- **Fragmento de lectura**:
Viajar en barco era algo cotidiano para muchos venecianos, algo tan familiar que
no merecía la pena describirlo con detalle. Por lo tanto fueron los extranjeros los
que nos han dejado las crónicas más vividas de la experiencia de los viajes
marítimos venecianos hacia el final de la Edad Media, y son particularmente
interesantes las de los peregrinos, poco acostumbrados al mar, que viajaban a
Tierra Santa, como el monje alemán Felix Fabri y el florentino Pietro Casola.
Fabri, cuya curiosidad era insaciable, hizo el viaje dos veces y explicó todos los
momentos de alarma y los cambios de humor durante el trayecto.
Venecia mantenía rutas regulares a Tierra Santa en galeras mercantes
adaptadas para el transporte de peregrinos; deseosa de preservar su buena
reputación y consciente de los instintos poco escrupulosos de los capitanes
nobles, las rutas estaban sometidas a una estricta regulación. Ofrecía una especie
de pack completo con comida y transporte entre Jafa y Jerusalén. El viaje se
cerraba con un contrato escrito. Aun así, cada viaje, que duraba entre cinco y
seis semanas, era una especie de purgatorio y, en ocasiones, una pequeña
muestra del Infierno. Los peregrinos estaban alojados en una bodega alargada y
sin iluminación bajo la cubierta principal, donde cada uno dormía en un espacio
de cuarenta y cinco centímetros de anchura, soportando el hedor de la sentina y
el humo que se filtraba entre los maderos desde la cocina, que estaba en la
cubierta superior. Las noches bajo cubierta eran fétidas y enfermizas,
«directamente diabólicas, con un calor abrasador y malos olores»,12 en palabras
de un peregrino inglés que resumía la combinación de los gritos y gruñidos de
los demás pasajeros, los movimientos oscilantes del barco —a los que pocos
peregrinos estaban acostumbrados—, el hedor a vómito y orina de los orinales
volcados, las discusiones, las peleas y el incesante acoso de las pulgas.
Las tormentas, cuando se producían, eran abruptas y demoledoras. En junio
de 1494, la flota de Casola, frente a la costa de Dalmacia, se vio de golpe
inmersa en un temporal que la empujó 110 kilómetros al oeste, hasta la punta de
Italia. Abajo, en la bodega oscura como la boca del lobo, los peregrinos eran
zarandeados de un lado a otro en la tiniebla; sentían como el barco «se retorcía
por la furia del mar», crujiendo y chirriando «como si fuera a romperse».13 Por
las escotillas entraba agua, que empapaba a los desgraciados viajeros. Los gritos
eran terribles: «Como si todas las almas atormentadas en el Infierno estuvieran
allí abajo». «La muerte nos perseguía», recordó Casola de esa ocasión:
El mar estaba tan agitado que todos abandonamos la esperanza de sobrevivir; lo repito, todos…
Durante la noche golpearon el barco olas tan altas que cubrían por completo el castillo de popa… y
toda la galera en general con agua… el agua venía del cielo y del mar; por todas partes había agua.

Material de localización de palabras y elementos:
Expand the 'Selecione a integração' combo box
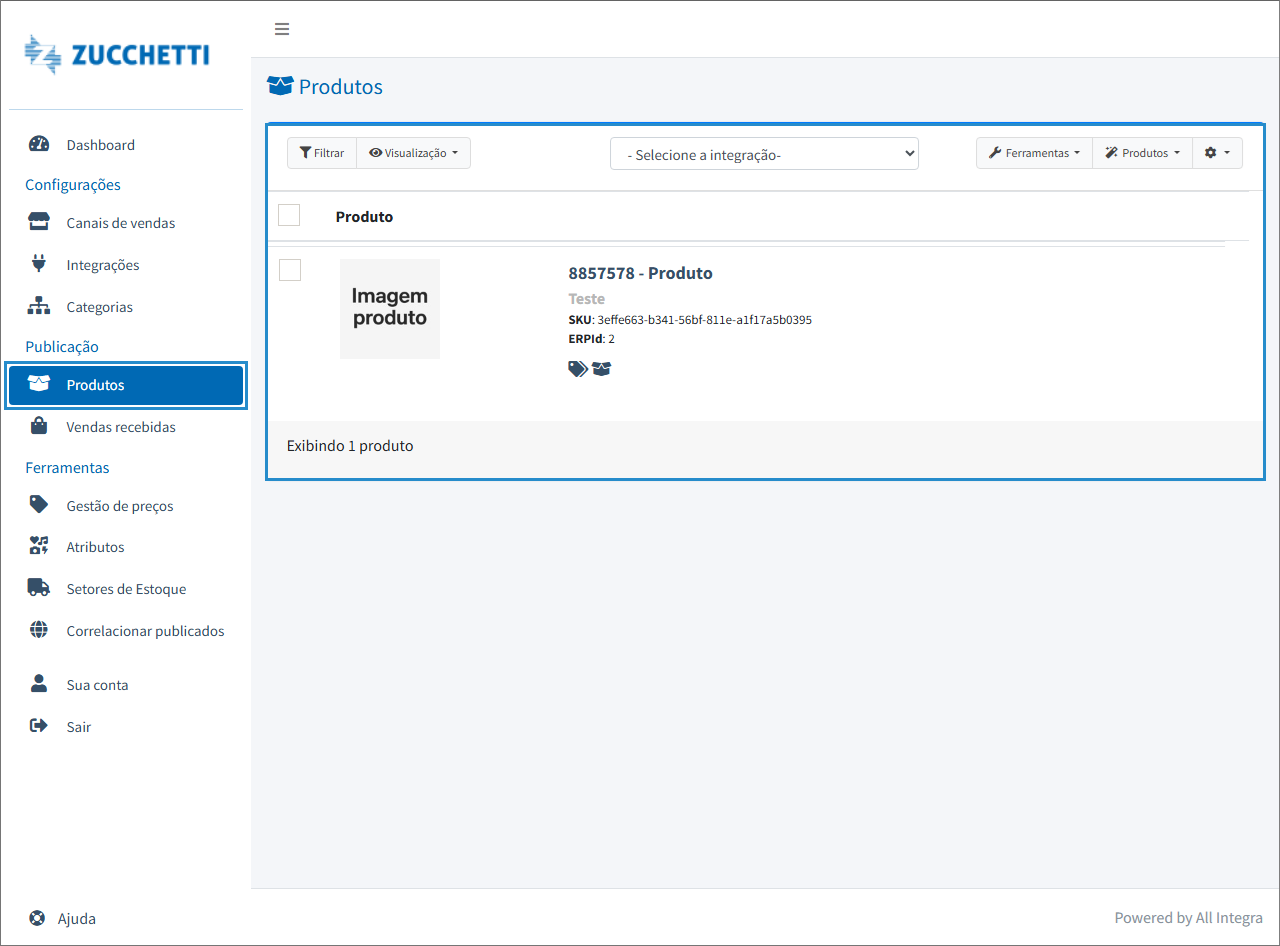This screenshot has height=946, width=1280. 764,154
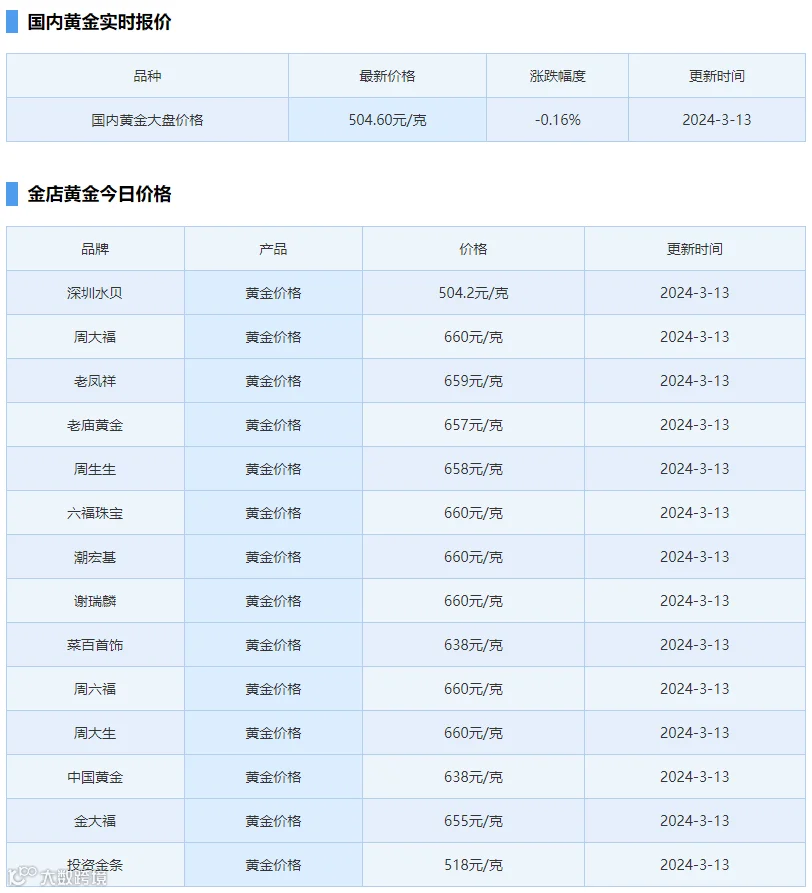This screenshot has height=893, width=812.
Task: Click the 投资金条 price 518元/克
Action: point(473,865)
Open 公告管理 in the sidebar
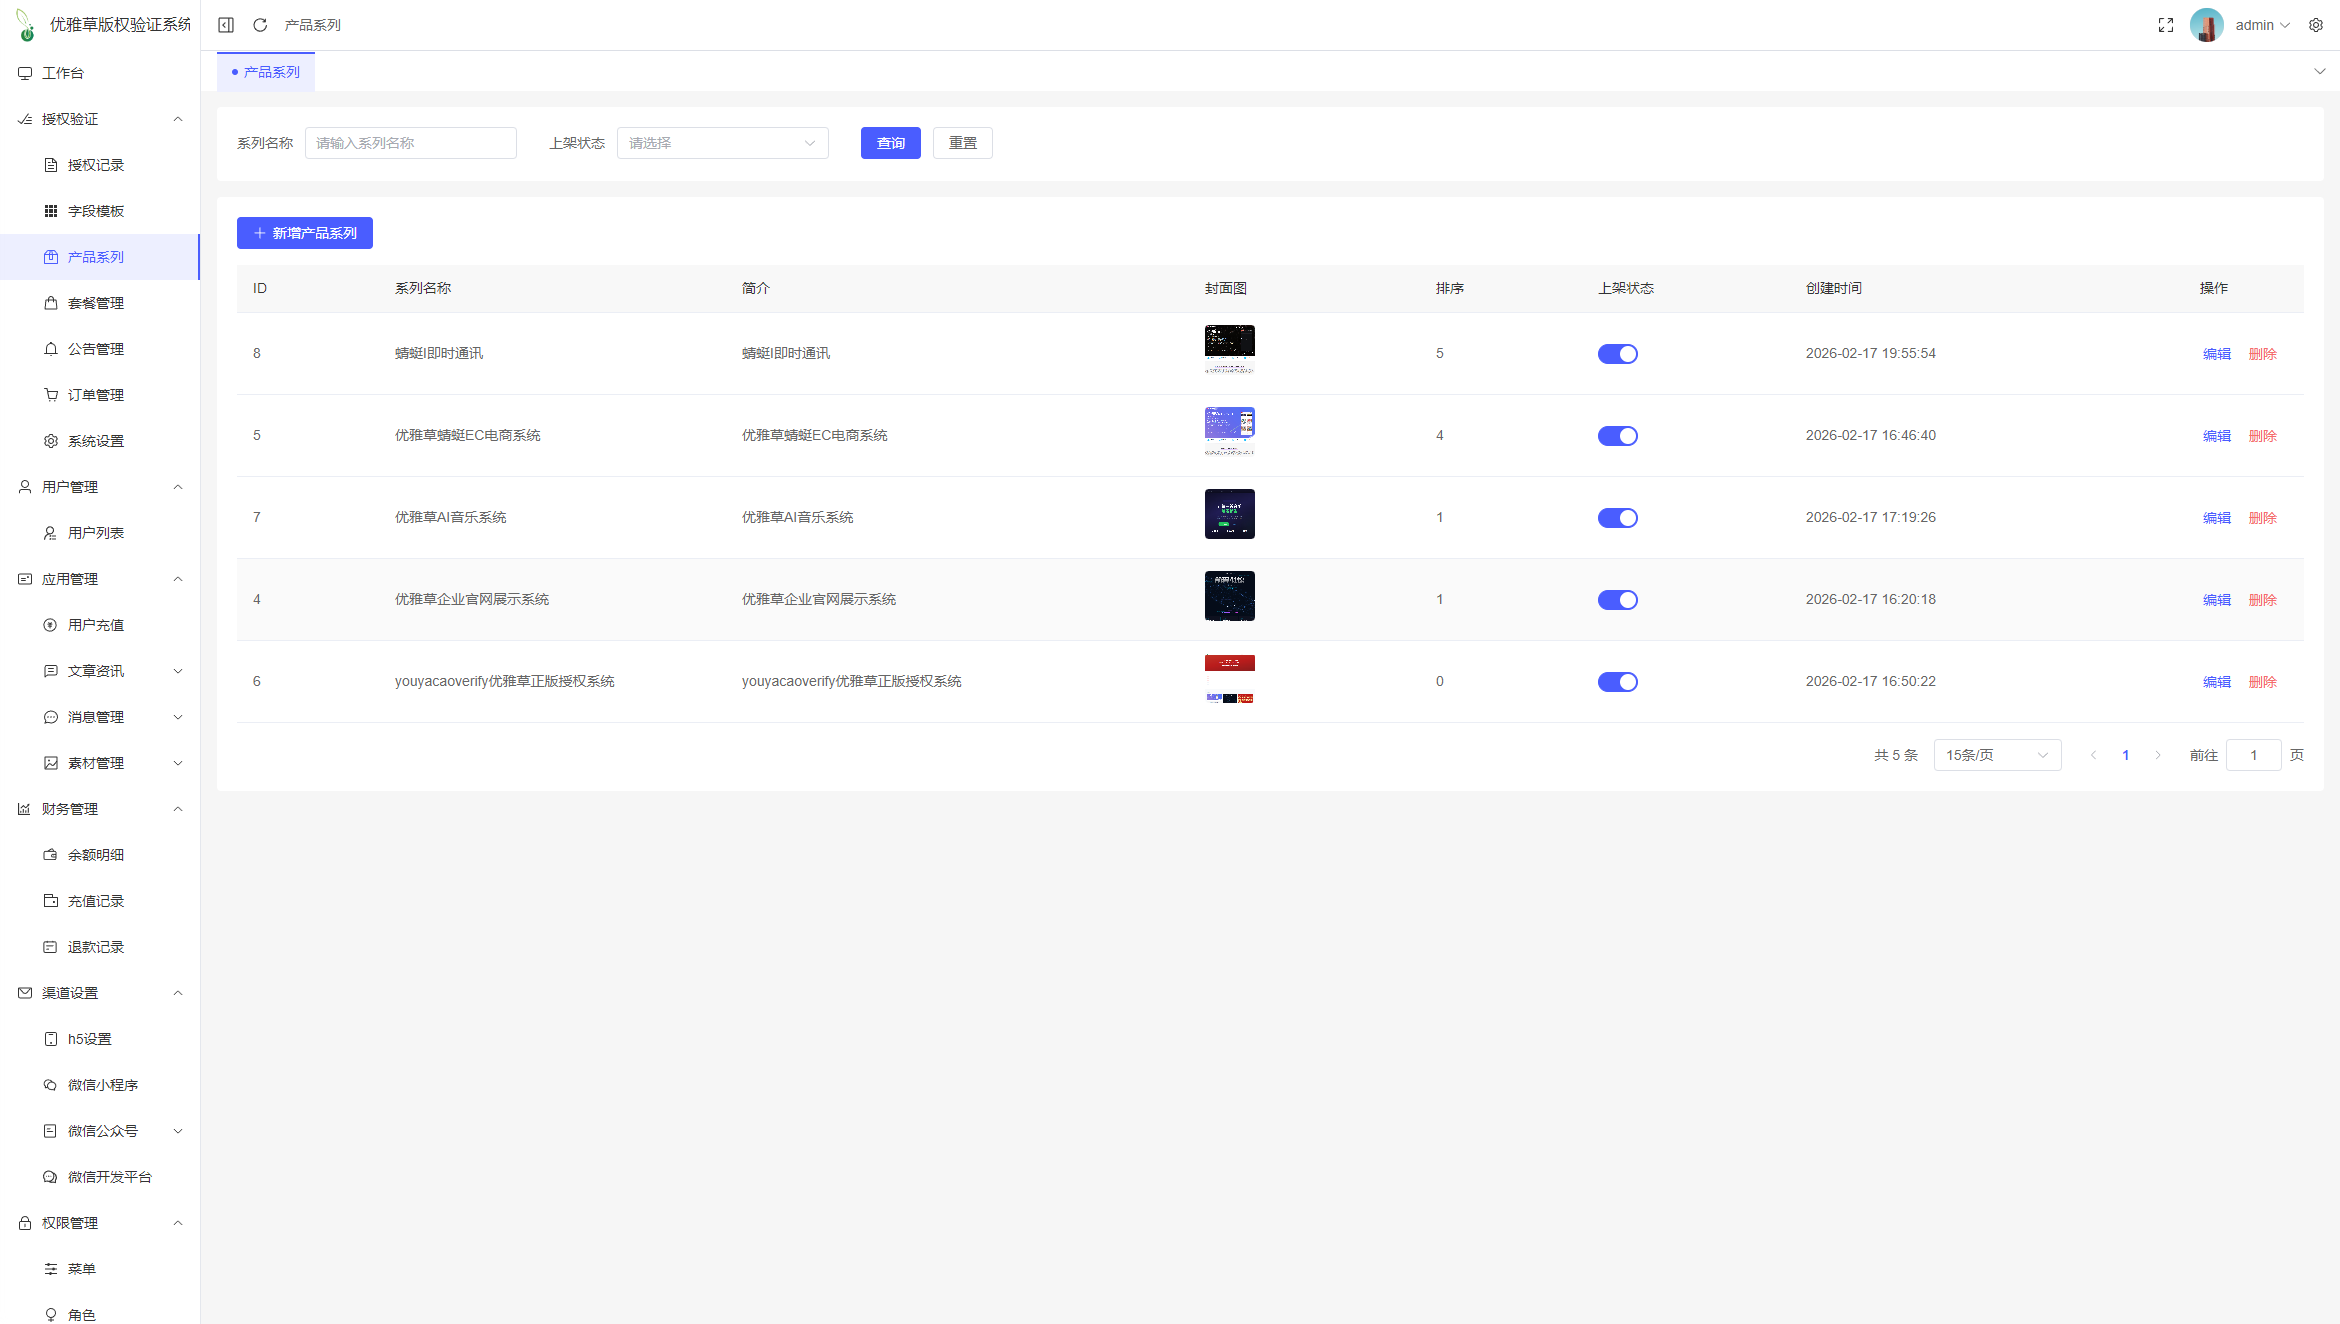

- **Instrucciones**:
[1] Según el fragmento de lectura, ¿cuánto duraba cada viaje a Tierra Santa?
[2] Reescribe como lista el párrafo del fragmento de lectura que empieza con «Venecia mantenía rutas regulares» y conserva sus datos principales.
[3] Prolonga el relato sobre los viajes marítimos de los peregrinos venecianos a partir de donde termina el fragmento de lectura.

- **Respuestas escritas**:
[1] Entre cinco y seis semanas.

[2]
- Venecia mantenía rutas regulares a Tierra Santa en galeras mercantes adaptadas para transportar peregrinos.
- Las rutas estaban sometidas a una estricta regulación. Venecia quería preservar su buena reputación y conocía los instintos poco escrupulosos de los capitanes nobles.
- Se ofrecía una especie de paquete completo, con comida y transporte entre Jafa y Jerusalén, y el viaje se cerraba con un contrato escrito.
- Cada viaje duraba entre cinco y seis semanas. Era una especie de purgatorio y, en ocasiones, una pequeña muestra del Infierno.
- Los peregrinos se alojaban en una bodega alargada y sin iluminación bajo la cubierta principal. Cada uno dormía en un espacio de cuarenta y cinco centímetros de anchura.
- Allí soportaban el hedor de la sentina y el humo que se filtraba desde la cocina de la cubierta superior.
- Las noches eran fétidas y enfermizas. Había gritos y gruñidos, oscilaciones del barco, hedor a vómito y orina, discusiones, peleas y acoso de las pulgas.

[3]
Todos los hombres tenían a «Jesús» y al «Miserere» constantemente en la boca, especialmente
cuando esas grandes olas barrían la galera con tanta fuerza que, en esos momentos, hasta el último
hombre creía que iba a acabar en el fondo del mar.14
Los galeotti, empapados, suplicaron que los dejaran entrar en la bodega. Los
que quedaban en cubierta para gobernar el barco estaban expuestos a esas olas
grandes como montañas; fueron necesarios tres timoneles chapoteando en el
agua de la cubierta de popa para dirigir el timón.
En ocasiones, Fabri, siempre atento a presenciar todo cuanto la vida tuviera
que ofrecer, experimentaba casi un placer estético al ver el mar encrespado. «Las
olas de agua marina son más vehementes, más ruidosas y más maravillosas que
las de cualesquiera otras aguas. Tuve el enorme placer de estar sentado o en pie
en la cubierta superior durante una tormenta y de ver la maravillosa sucesión de
ráfagas de viento y la aterradora avalancha de las aguas».15 Por la noche, sin
embargo, era diferente. Una galerna se cernió sobre la galera de Fabri justo al
norte de Corfú.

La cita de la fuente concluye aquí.